Identification of analytes in all samples was done based on retention time, and the mass spectral fragmentation of the compound, compared to the corresponding standard, injected at the same conditions. The retention times and the spectral fragmentation pattern of the reference substances was previously described (Shkondrov and Krasteva 2021a). Results from the identification are presented in Table 1.

Rutin, alcesefoliside and mauritianin were identified in callus grown on G48 medium and in shoots grown on MS. These findings coincide with data on wild grown plant (Shkondrov and Krasteva 2021b). Moreover, rutin was previously reported only in suspension cultures of the species (Ionkova and Alfermann 1990). Compounds QueFA, KaeFA, QueHMG and KaeHMG were not identified in the samples. In contrast to the wild plant, both in vitro cultures did not produce the kaempferol flavoalkaloid and the hydroxymethylglutaric acylated flavonoids (QueHMG and KaeHMG) (Shkondrov and Krasteva 2021b). This could be explained by two aspects – the culturing media is not optimized to meet the specific needs of this particular species; secondly, there is a possibility of metabolic interference of the arbuscular mycorrhiza in the wild on the secondary metabolism of Astragalus plants (Smith and Read 2010), incl. A. hamosus.

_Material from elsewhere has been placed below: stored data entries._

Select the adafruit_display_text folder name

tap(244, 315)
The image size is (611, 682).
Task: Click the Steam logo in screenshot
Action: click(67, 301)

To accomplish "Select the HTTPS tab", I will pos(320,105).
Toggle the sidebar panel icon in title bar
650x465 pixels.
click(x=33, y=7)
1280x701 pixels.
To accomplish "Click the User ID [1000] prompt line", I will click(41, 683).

Based on the qualitative analysis, only the identified compounds were used to construct the calibration curves and to perform quantitative assays. Validation of LC-MS method in respect of rutin, alcesefoliside and mauritianin was performed according to ICH guideline (Guideline 2005). Calibration curves of the flavonoids are presented in Suppl. material 1. The equations and the correlation coefficients were: y = -4.06921e⁺⁰⁰⁶ + 5324.8 × (r² = 0.9999) for rutin; y = -338029 + 13361 × (r² = 0.9937) for mauritianin; y = 89288.7 + 8839.1 × (r² = 0.9942) for alcesefoliside. Specificity in respect of solvents was examined on blank solution except rutin, alcesefoliside and mauritianin. There were no peaks in the chromatogram of this solution with t_R corresponding to that of the references. For repeatability eight solutions containing rutin, alcesefoliside and mauritianin were analysed. Standard deviation (SD) was found to be ± 1.0% for these solutions. The limit of detection (LOD) was calculated by the equation y_LOD = y_b + 3S_b. The limit of quantitation (LOQ) was determined by y_LOQ = y_b + 10S_b. In both equations, y_b is the analytical signal of the blank solution and S_b is the standard deviation of that signal.

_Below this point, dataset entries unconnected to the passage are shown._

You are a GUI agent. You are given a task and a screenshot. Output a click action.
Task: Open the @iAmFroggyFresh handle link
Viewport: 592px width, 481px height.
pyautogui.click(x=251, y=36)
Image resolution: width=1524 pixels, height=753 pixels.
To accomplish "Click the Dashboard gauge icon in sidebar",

Linearity was studied in concentration range 0.002–1520 ng for the three flavonoids; the correspondence between the area of the peaks and concentrations in ng.mL^-1 was proportional in the intervals with r² > 0.99. The mean values from three injections were calculated and the standard deviation was determined. The results are presented in Table 3.

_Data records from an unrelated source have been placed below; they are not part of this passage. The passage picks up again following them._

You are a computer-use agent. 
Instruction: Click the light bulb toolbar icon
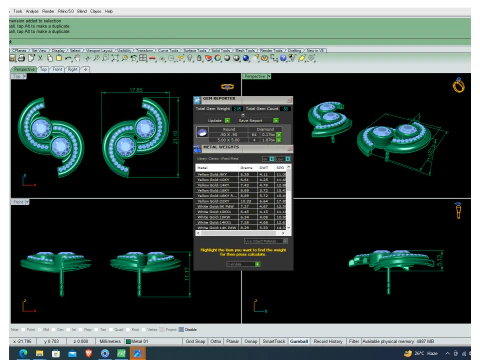tap(190, 58)
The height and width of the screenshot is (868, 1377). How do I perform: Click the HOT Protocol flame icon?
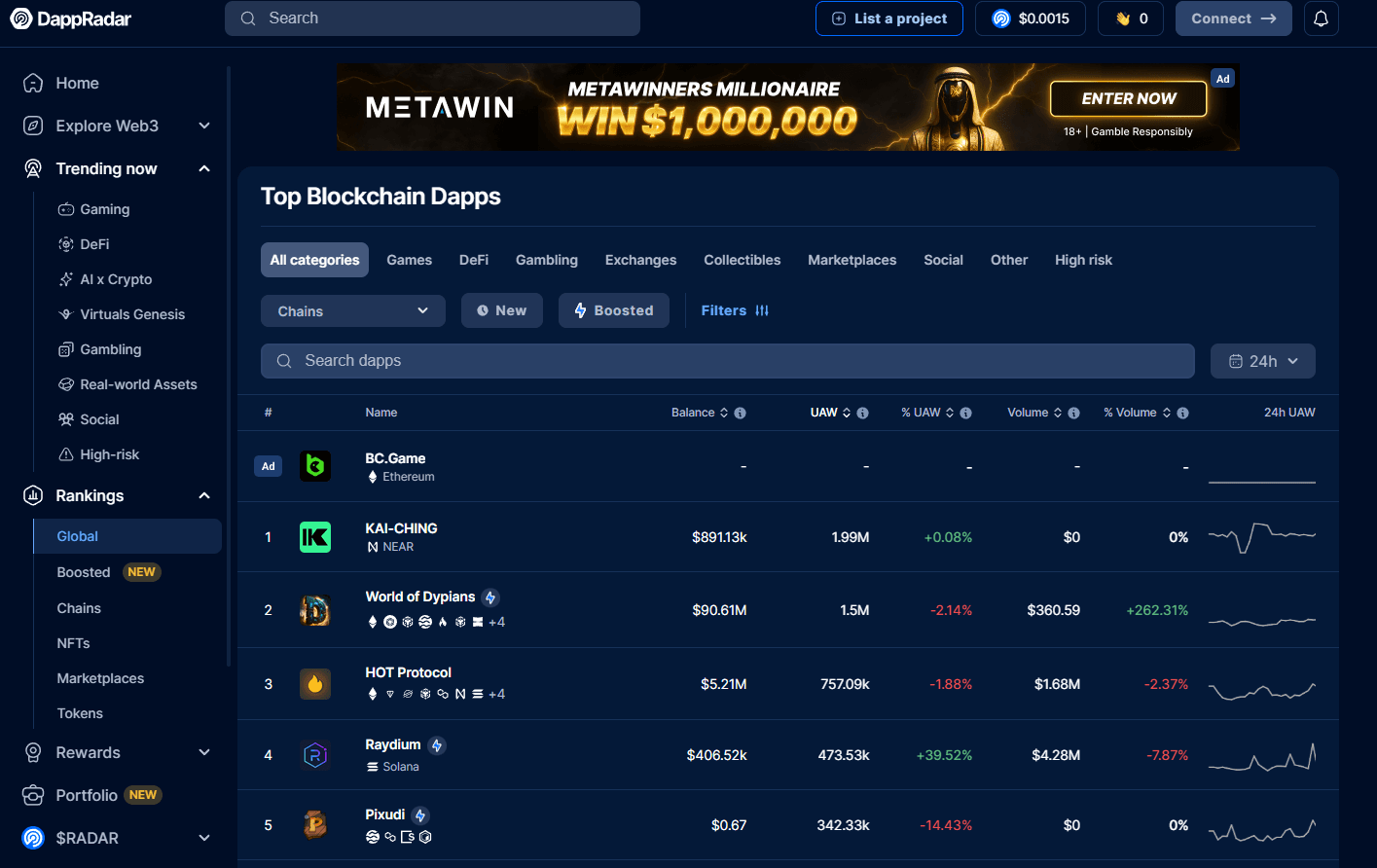[314, 684]
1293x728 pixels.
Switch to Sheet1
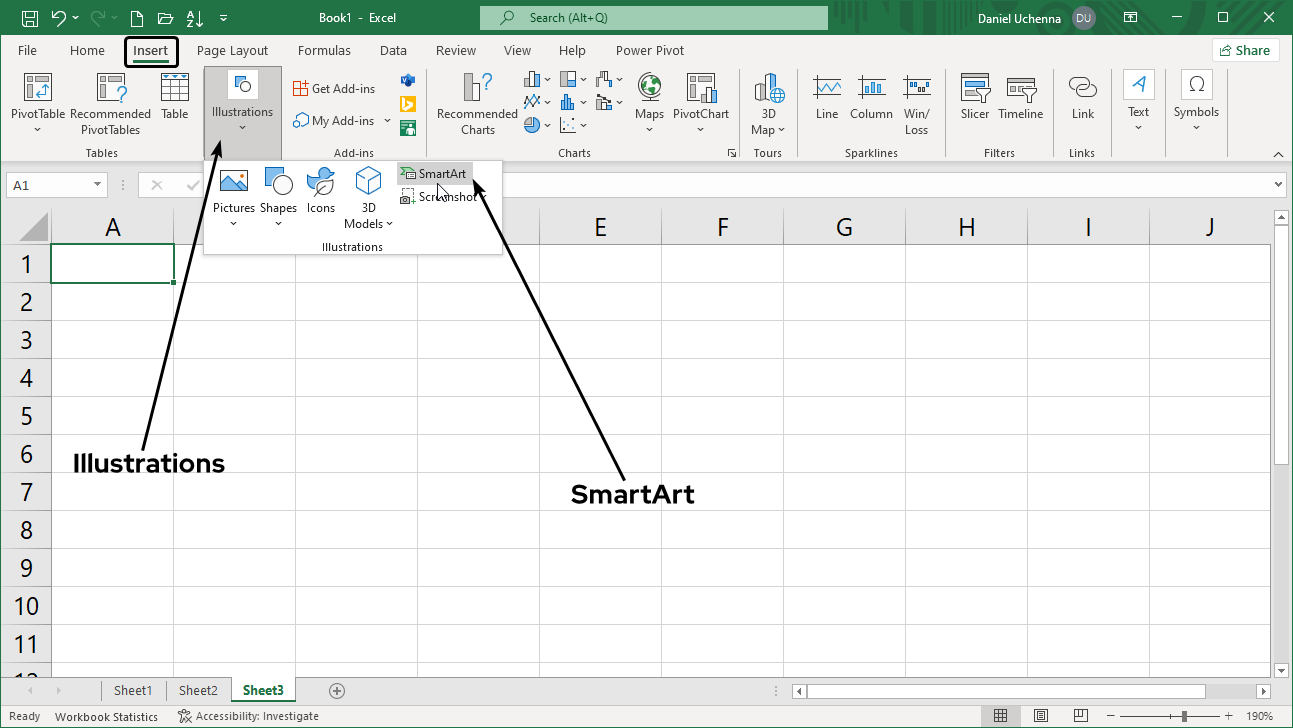point(133,690)
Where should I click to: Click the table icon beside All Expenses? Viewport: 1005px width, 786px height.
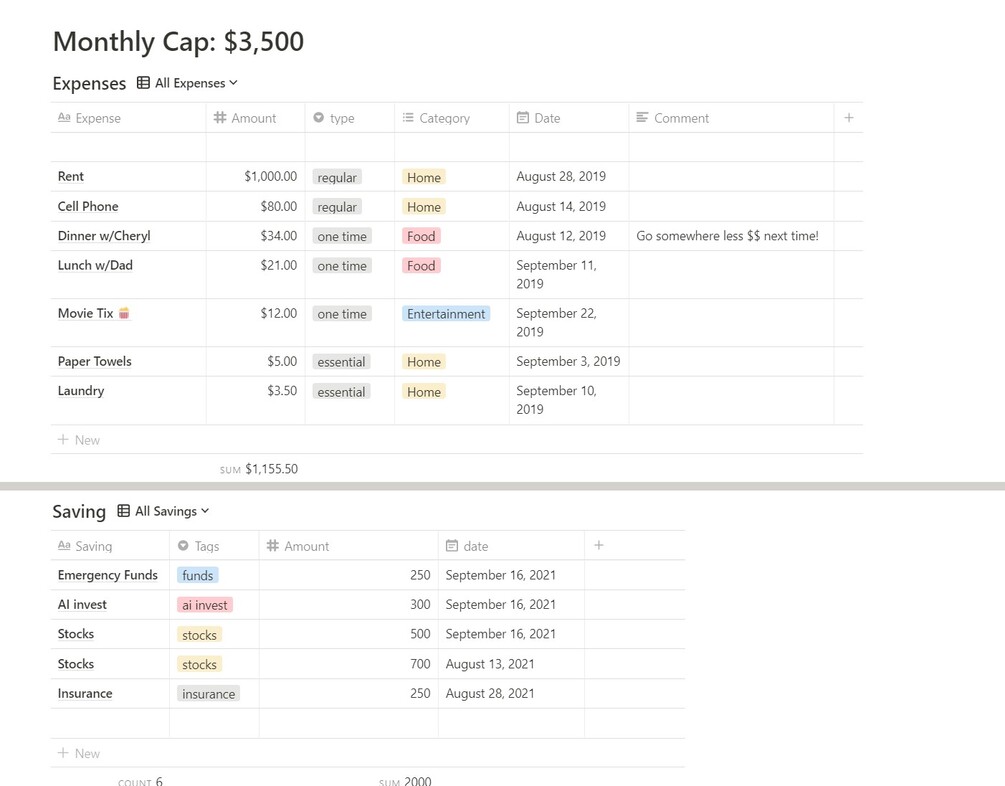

Rutin content was not significantly different between the two cultures. Rutin was previously found only in suspension cultures of A. hamosus (Ionkova and Alfermann 1990). Surprisingly, mauritianin quantity was nearly double in shoot culture than in callus. This could be explained with the level of differentiation of the shoots, compared to callus. On the contrary, alcesefoliside, although metabolically connected to mauritianin, was the other way round; its quantity in the callus culture was higher than alcesefoliside found in shoots. Besides their lower level of cell differentiation (compared to shoots) callus culture accumulated alcesefoliside. Nevertheless, biosynthetic pathways of these two flavonoids have not been studied yet to allow such conclusions. LC-MS is considered to be one of the most accurate methods to identify and quantify multiple compounds in complex mixtures, including plant extracts (Tolonen and Uusitalo 2004). It is known that culturing media composition has significant influence on the production of secondary metabolites, incl. flavonoids (Zdraveva et al. 2017). Moreover, mauritianin and alcesefoliside, as relatively rare compounds, are interesting markers to perform such analysis. This study could serve as the basis for further optimization of the media composition in order to fine-tune the biosynthetic potential of in vitro cultures from A. hamosus in order to produce alcesefoliside and mauritianin.